What is the best/easiest way of doing this? Is a dictionary of dictionaries the best way to do this? Secondly (this is sort of an additional related question), after computing above, what if I wanted to find the most frequently used emotion word for each name. In this example everything is pretty much tied at 1, but imagine the counts were not the same.
Upvotes: 2
Views: 80
Reputation: 2561
If you are looking for a very easy way of accomplishing what you are looking for, I would suggest using the pandas groupby functionality in combination with the collections utility.
df = pd.read_csv('messages.csv')
df['Emotion Words'] = df.Message.apply(extract_emotion_words)
print(df)
Output:
Message Name Emotion Words
0 I am really happy with my progress. Alice [happy]
1 I am really happy with johns progress. Alice [happy]
2 I was annoyed by his inconsideration. John [annoyed]
3 I felt proud after seeing her performance. Lisa [proud]
4 I am ecstatic after hearing the good news. Alice [ecstatic]
5 I felt disappointed by her dishonesty Lisa [disappointed]
from collections import Counter
df.groupby('Name')['Emotion Words'].sum().apply(Counter)
Output:
Name
Alice {'happy': 2, 'ecstatic': 1}
John {'annoyed': 1}
Lisa {'disappointed': 1, 'proud': 1}
dtype: object
Since you also indicated that you want to get the most common emotion word, you can use the Counter.most_common(n)
function where n
is the number of most common words to extract (in your case 1):
df.groupby('Name')['Emotion Words'].sum().apply(
lambda words: Counter(words).most_common(1)
)
Output:
Name
Alice [(happy, 2)]
John [(annoyed, 1)]
Lisa [(disappointed, 1)]
dtype: object
For this little example, I used the following function to extract the emotion words.
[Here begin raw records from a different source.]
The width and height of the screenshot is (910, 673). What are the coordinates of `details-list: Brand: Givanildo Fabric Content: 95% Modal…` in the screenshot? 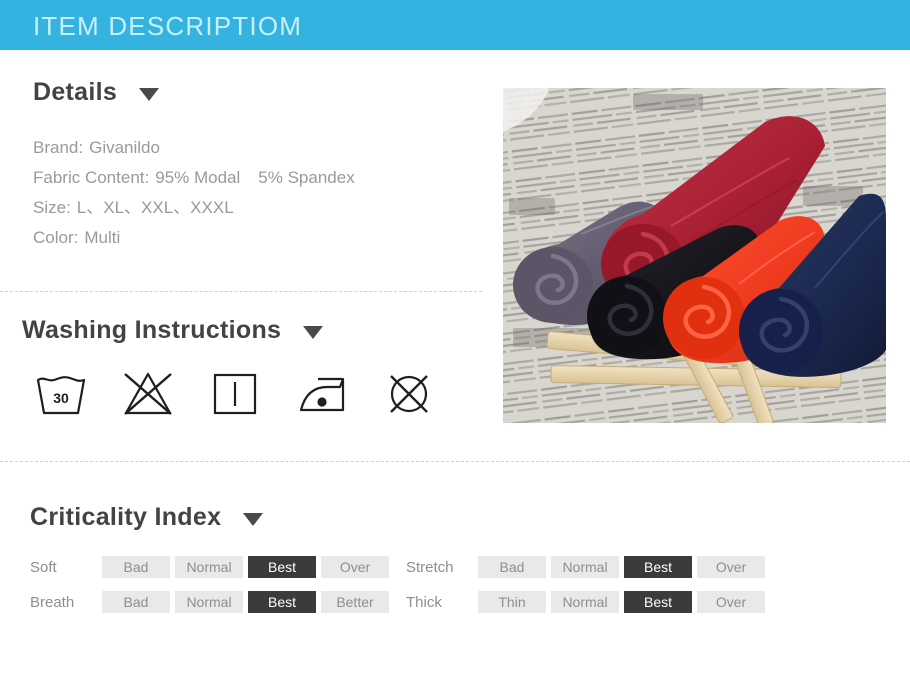 It's located at (253, 193).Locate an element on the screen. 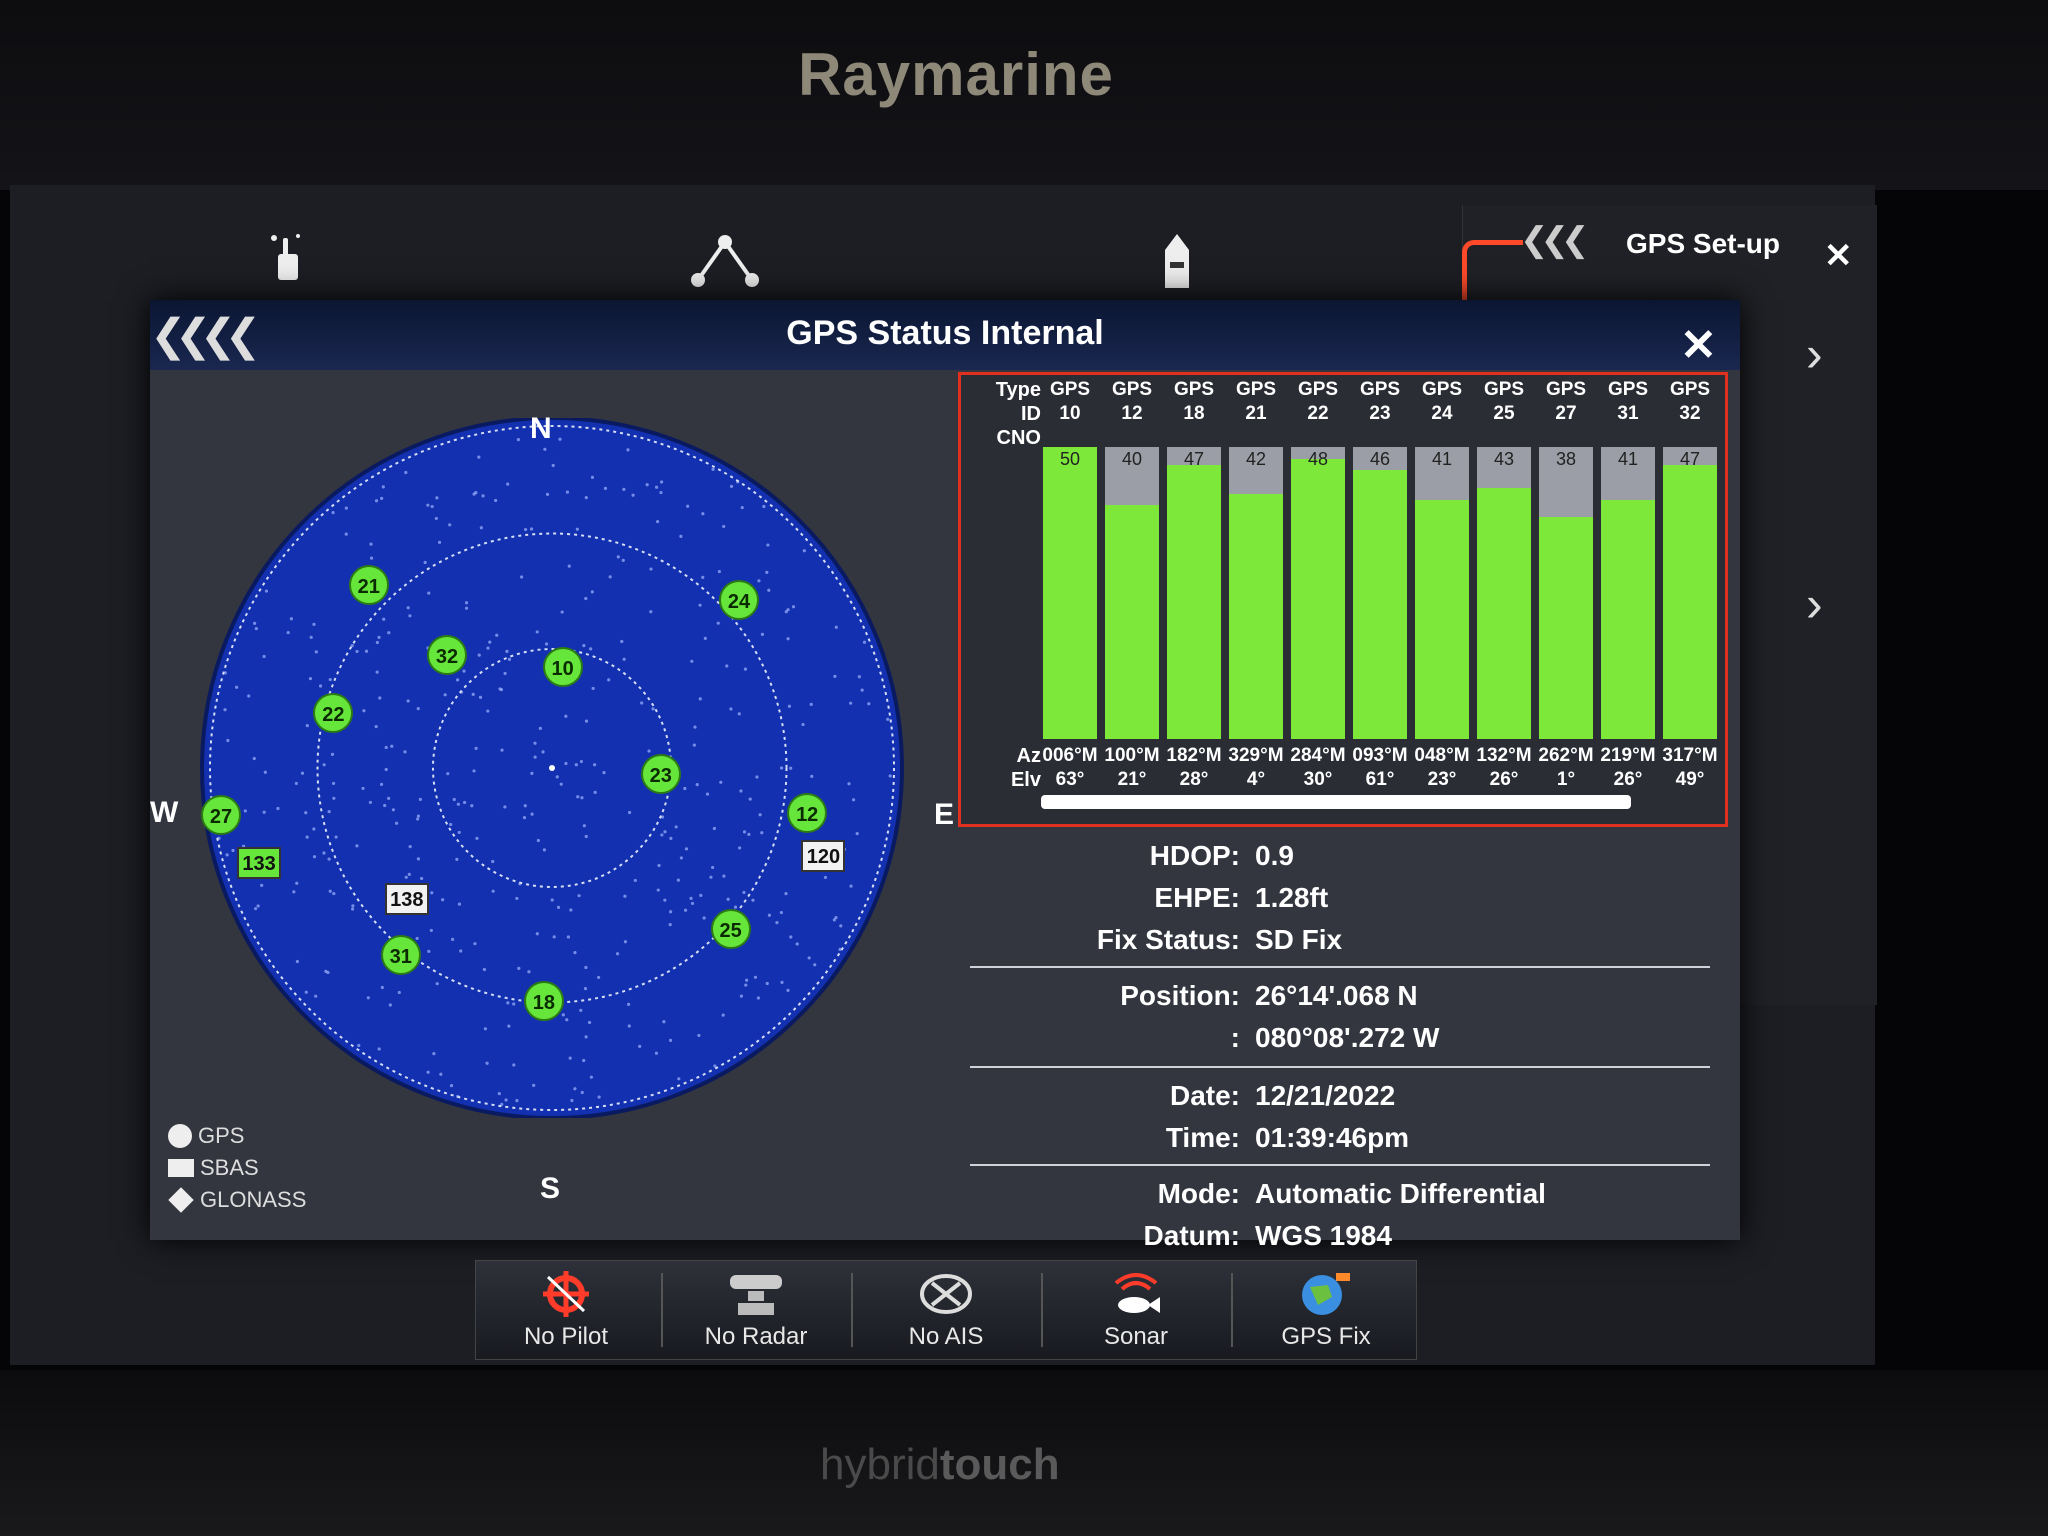 The height and width of the screenshot is (1536, 2048). signal-column: GPS 23 46 093°M 61° is located at coordinates (1380, 595).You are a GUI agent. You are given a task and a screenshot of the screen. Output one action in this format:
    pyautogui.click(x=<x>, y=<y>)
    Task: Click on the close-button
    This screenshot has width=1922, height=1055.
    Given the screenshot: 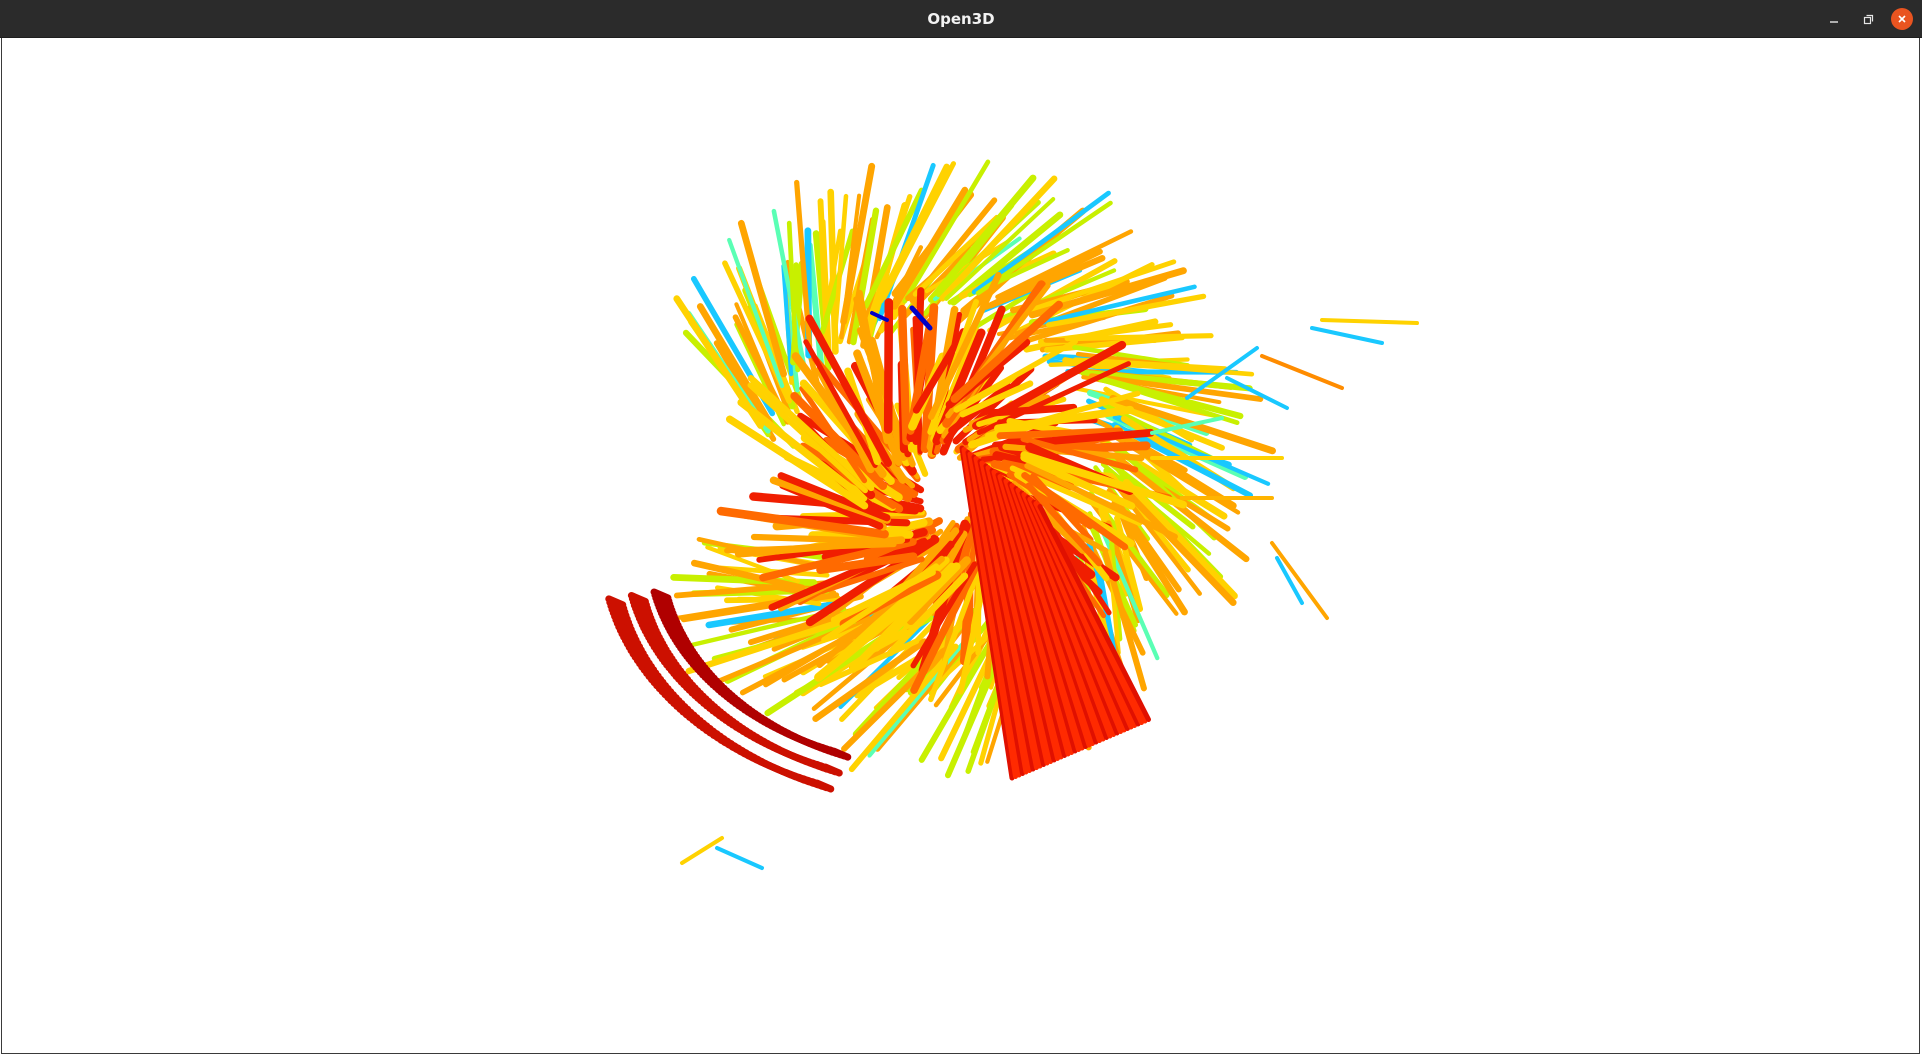 What is the action you would take?
    pyautogui.click(x=1902, y=19)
There sure might be better ways of doing it (perhaps you are already using the nltk, if not I would suggest you look into it).
import re
emotionWords = set(['sad', 'happy', 'relieved', 'annoyed', 'angry', 'ecstatic', 'proud', 'disappointed'])
def extract_emotion_words(message):
tokenized = re.split(r'\W+', message.lower())
return list(set(tokenized) & emotionWords)
Upvotes: 3